Department of Cardiology, Beijing Hospital, National Center of Gerontology; Institute of Geriatric Medicine, Chinese Academy of Medical Sciences, Beijing, 100730, People's Republic of China.
Department of Cardiology, Beijing Hospital, Chinese Academy of Medical Sciences and Peking Union Medical College, Beijing, 100730, People's Republic of China.
Adv Ther. 2023 Mar;40(3):975-989. doi: 10.1007/s12325-022-02400-1. Epub 2022 Dec 30.
Factors affecting the angiographic outcomes of coronary de novo lesions treated with drug-coated balloons (DCBs) have not been well illustrated. The aim of the study is to establish a nomogram for predicting the risk of suboptimal diameter stenosis (DS) at angiographic follow-up.
A retrospective analysis was performed on a cohort of patients who underwent DCB intervention for coronary de novo lesions with angiographic follow-up data. Multivariable logistic regression analysis was applied to determine the independent predictors of DS ≥ 30% at follow-up, and then a nomogram model was established and validated.
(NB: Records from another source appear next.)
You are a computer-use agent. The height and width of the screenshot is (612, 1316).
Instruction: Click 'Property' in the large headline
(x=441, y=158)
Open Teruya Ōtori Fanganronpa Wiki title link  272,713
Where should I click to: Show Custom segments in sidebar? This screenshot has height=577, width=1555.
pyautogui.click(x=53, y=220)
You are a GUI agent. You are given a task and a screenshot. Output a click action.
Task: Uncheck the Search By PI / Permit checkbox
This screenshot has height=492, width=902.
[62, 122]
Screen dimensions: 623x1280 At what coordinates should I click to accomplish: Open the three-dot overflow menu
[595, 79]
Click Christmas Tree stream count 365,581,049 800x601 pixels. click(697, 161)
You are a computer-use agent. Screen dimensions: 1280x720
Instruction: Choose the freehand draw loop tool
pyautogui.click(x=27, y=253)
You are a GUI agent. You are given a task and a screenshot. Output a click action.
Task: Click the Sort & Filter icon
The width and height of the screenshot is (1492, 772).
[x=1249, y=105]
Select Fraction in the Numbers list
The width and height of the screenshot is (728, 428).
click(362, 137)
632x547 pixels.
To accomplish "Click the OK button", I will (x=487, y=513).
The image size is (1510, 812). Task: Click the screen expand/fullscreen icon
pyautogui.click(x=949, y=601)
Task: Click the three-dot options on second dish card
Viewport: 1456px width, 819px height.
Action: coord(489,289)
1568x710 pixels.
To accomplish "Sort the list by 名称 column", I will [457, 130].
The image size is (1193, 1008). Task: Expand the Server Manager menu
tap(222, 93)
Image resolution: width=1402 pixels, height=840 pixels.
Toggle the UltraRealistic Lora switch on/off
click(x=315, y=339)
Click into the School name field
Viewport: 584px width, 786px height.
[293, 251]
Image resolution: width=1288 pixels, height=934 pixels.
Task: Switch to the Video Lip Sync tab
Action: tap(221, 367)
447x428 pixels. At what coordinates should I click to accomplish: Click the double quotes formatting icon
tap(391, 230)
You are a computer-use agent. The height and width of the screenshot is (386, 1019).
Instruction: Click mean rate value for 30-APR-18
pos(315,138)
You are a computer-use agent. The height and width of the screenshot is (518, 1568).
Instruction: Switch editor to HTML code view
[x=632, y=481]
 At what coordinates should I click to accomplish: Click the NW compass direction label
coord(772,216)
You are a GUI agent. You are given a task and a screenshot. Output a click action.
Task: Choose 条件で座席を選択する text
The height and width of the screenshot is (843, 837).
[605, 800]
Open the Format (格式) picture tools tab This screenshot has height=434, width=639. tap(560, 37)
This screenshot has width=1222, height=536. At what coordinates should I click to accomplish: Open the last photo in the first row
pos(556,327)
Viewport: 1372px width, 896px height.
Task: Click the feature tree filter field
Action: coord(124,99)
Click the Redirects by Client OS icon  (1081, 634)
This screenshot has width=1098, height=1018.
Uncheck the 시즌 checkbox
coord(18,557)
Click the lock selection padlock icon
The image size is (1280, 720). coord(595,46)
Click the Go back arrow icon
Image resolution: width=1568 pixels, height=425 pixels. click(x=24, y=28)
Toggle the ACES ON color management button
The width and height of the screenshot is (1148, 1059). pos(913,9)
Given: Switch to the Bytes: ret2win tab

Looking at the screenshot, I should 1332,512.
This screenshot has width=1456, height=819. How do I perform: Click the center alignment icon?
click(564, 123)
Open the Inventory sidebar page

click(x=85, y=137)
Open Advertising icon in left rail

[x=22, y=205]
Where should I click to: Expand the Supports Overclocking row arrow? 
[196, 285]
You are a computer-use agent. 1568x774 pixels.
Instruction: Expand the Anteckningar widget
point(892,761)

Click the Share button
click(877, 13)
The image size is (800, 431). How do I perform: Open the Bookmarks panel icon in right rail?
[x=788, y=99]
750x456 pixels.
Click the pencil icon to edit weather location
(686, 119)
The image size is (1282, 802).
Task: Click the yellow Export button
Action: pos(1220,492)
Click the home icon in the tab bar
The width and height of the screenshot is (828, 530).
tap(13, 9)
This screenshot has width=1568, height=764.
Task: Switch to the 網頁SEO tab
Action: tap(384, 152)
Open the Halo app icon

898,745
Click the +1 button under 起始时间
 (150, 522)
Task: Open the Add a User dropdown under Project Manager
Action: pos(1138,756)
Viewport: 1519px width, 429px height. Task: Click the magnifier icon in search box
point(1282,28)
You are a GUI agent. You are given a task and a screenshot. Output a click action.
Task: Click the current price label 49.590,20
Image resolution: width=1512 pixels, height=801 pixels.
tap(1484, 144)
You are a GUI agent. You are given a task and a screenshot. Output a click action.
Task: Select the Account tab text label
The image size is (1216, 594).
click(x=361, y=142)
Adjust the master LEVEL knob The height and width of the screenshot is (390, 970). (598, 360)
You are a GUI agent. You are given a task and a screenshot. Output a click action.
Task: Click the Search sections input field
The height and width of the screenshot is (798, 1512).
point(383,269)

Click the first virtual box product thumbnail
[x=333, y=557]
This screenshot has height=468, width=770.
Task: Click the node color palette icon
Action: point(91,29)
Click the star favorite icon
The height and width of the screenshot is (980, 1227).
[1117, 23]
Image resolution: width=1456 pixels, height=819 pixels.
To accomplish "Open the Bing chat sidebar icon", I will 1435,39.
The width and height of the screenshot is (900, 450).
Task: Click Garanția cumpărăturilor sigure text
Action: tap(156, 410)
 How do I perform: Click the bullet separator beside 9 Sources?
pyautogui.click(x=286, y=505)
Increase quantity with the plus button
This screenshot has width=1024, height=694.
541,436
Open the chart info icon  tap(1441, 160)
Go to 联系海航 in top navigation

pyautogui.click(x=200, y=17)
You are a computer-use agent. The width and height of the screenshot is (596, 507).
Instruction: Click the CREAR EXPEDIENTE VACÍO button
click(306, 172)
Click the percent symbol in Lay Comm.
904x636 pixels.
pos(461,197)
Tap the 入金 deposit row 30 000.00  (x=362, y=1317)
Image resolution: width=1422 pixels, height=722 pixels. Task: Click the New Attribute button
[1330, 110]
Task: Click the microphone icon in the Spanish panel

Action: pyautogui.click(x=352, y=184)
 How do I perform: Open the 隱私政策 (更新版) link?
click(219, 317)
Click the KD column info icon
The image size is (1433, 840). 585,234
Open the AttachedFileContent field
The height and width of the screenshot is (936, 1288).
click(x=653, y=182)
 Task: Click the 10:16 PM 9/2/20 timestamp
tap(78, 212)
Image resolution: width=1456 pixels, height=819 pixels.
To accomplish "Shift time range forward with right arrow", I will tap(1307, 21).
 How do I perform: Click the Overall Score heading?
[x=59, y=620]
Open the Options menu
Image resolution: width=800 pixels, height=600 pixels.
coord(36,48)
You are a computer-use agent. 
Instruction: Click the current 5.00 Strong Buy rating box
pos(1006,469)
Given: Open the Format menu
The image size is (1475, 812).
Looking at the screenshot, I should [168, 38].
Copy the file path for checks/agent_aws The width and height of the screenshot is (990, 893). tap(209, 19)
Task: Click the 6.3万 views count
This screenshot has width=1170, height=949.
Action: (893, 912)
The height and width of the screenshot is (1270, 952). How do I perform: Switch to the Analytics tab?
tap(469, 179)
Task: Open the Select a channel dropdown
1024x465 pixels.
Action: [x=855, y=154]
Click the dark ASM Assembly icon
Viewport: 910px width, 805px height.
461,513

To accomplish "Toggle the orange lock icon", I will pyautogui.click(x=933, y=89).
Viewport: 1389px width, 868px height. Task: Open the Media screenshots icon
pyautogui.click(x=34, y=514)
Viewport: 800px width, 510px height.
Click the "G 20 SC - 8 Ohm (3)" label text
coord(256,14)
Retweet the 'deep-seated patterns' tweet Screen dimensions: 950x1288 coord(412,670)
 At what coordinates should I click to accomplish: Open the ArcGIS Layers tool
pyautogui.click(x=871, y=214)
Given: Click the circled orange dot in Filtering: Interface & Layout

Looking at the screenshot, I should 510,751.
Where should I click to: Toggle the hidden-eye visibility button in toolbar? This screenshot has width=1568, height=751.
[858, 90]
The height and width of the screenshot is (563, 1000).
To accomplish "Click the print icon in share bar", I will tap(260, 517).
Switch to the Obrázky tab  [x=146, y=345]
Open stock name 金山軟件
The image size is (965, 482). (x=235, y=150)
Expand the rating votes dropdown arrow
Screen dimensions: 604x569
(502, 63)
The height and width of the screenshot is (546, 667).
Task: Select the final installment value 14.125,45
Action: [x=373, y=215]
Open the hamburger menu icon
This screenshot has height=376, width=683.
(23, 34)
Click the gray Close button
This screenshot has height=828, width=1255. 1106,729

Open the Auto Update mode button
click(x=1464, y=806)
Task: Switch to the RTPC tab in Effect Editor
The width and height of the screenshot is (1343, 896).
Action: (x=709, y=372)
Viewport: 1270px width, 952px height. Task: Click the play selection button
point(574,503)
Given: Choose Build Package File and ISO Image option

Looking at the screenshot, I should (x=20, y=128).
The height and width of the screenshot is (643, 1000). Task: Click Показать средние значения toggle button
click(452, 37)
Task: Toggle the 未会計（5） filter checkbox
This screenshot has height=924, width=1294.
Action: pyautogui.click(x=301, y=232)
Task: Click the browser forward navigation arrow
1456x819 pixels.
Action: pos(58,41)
A total of 196 patients (313 lesions) were divided into the suboptimal (DS ≥ 30%) and optimal (DS < 30%) DS groups according to quantitative coronary angiography (QCA) measurements of the target lesions at follow-up. Seven independent factors including calcified lesions, true bifurcation lesions, immediate lumen gain rate (iLG%) < 20%, immediate diameter stenosis (iDS) ≥ 30%, DCB diameter/reference vessel diameter ratio (DCB/RVD) < 1.0, DCB length and mild dissection were identified. The area under the curve (AUC) (95% CI) of the receiver-operating characteristic (ROC) curve of the nomogram was 0.738 (0.683, 0.794). After the internal validation, the AUC (95% CI) was 0.740 (0.685, 0.795). The Hosmer-Lemeshow goodness of fit (GOF) test (χ = 6.57, P = 0.766) and the calibration curve suggested a good predictive consistency of the nomogram.
The well-calibrated nomogram could efficiently predict the suboptimal angiographic outcomes at follow-up. This model may be helpful to optimize lesion preparation to achieve optimal outcomes.
影响药物涂层球囊(DCB)治疗的冠状动脉新发病变血管造影结果的因素尚未得到充分说明。本研究旨在建立预测血管造影随访时亚最佳直径狭窄(DS)风险的列线图。
对接受 DCB 干预的冠状动脉新发病变患者进行回顾性分析,这些患者具有血管造影随访数据。采用多变量逻辑回归分析确定随访时 DS≥30%的独立预测因素,然后建立并验证列线图模型。
根据随访时目标病变的定量冠状动脉造影(QCA)测量值,196 例患者(313 处病变)分为亚最佳(DS≥30%)和最佳(DS<30%)DS 组。通过多变量逻辑回归分析,确定了 7 个独立的预测因素,包括钙化病变、真性分叉病变、即刻管腔获得率(iLG%)<20%、即刻直径狭窄(iDS)≥30%、DCB 直径/参考血管直径比(DCB/RVD)<1.0、DCB 长度和轻度夹层。该列线图的受试者工作特征(ROC)曲线下面积(AUC)(95%可信区间)为 0.738(0.683,0.794)。内部验证后,AUC(95%可信区间)为 0.740(0.685,0.795)。Hosmer-Lemeshow 拟合优度(GOF)检验(χ²=6.57,P=0.766)和校准曲线表明该列线图具有良好的预测一致性。
该校准良好的列线图可有效地预测随访时的亚最佳血管造影结果。该模型可能有助于优化病变准备,以实现最佳结果。